TEXT TO READ:
+===+

Axe Giant: The Wrath of Paul Bunyan
I watch a lot of religious films, so I was excited to see a movie from the largely unrecognized sect that follows the only true deity, Paul Bunyan. Unfortunately, Axe Giant is less a sincere look at the religious faith of Bunyanites than it is anti-Bunyan propaganda. It reminds me strongly of the film that sparked outrage in the Muslim population abroad, ultimately leading to the Benghazi terror attacks. Yes, the movie might well have been titled Innocence of Bunyan.
The film begins in 1894, with a group of lumberjacks who are cutting down all the trees in the forest. The boss goes off to powder his nose and when he returns, he finds that the rest of his crew has been savagely murdered – their entrails and bright red blood litter the snowy area. As it turns out, the carnage was the result of Paul Bunyan’s wrath. We see Bunyan in this scene, a fact which maybe should have tipped me off as to the true nature of the film. In most Christian films where Jesus plays a role, his identity is often withheld for a big reveal. Not so here, and in fact the image of Bunyan is something kind of monstrous – his face is horribly disfigured and scarred, and he growls and grunts like some feral beast. This is a horrible, heretical caricature of the giant; absolutely no better than those Muhammad cartoons or “Piss Christ“. How such an offensive film found distribution is beyond me.

+===+

GIVEN RECORDS:
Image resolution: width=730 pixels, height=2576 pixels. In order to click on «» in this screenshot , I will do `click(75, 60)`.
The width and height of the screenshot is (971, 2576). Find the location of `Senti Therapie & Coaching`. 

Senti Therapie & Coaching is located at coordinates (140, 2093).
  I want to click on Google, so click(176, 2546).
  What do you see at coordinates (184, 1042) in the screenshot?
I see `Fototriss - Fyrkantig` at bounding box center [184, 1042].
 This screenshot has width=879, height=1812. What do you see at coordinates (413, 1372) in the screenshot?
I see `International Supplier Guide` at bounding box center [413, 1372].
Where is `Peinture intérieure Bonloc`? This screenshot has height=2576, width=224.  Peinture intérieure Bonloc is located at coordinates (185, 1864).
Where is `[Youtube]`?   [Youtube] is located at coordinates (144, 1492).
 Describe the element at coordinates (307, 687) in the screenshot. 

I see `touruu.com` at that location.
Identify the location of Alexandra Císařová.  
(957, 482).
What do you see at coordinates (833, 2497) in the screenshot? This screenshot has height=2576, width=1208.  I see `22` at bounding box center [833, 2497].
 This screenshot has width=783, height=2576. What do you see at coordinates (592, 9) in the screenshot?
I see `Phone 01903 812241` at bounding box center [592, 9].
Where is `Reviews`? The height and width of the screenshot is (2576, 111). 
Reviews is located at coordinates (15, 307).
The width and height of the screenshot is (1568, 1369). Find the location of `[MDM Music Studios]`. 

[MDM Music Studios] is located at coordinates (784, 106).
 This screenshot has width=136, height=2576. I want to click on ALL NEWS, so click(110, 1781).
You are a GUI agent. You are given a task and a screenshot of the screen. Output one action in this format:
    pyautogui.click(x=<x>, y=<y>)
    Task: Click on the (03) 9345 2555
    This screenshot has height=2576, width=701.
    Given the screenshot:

+===+

SET TASK: Write the next paragraph of the Axe Giant review, starting right after its final sentence.

TASK RESULT:
In any case, the movie flashes forward to present day, where four teenagers are being carted from prison to a cabin in the woods. As part of a first-time offenders program, they are being given the opportunity to hike off their sentences instead of serving time in a jail cell. While watching Axe Giant, I am ashamed to admit I hadn’t yet realized the fact that the movie is false propaganda to rile hatred against Bunyanites (really no different than ‘The Protocols of the Elders of Zion‘). I assumed that these four were soon to find their faith in Paul Bunyan strengthened and the over-educated counselor who accompanied them to the woods shamed for being college-educated. In religious films, admitting to having a master’s degree is like admitting you’re working for the devil. Yet things turn sour quickly when, while on a hike through the woods, one of the teens takes the horn from the skeleton of some kind of cow.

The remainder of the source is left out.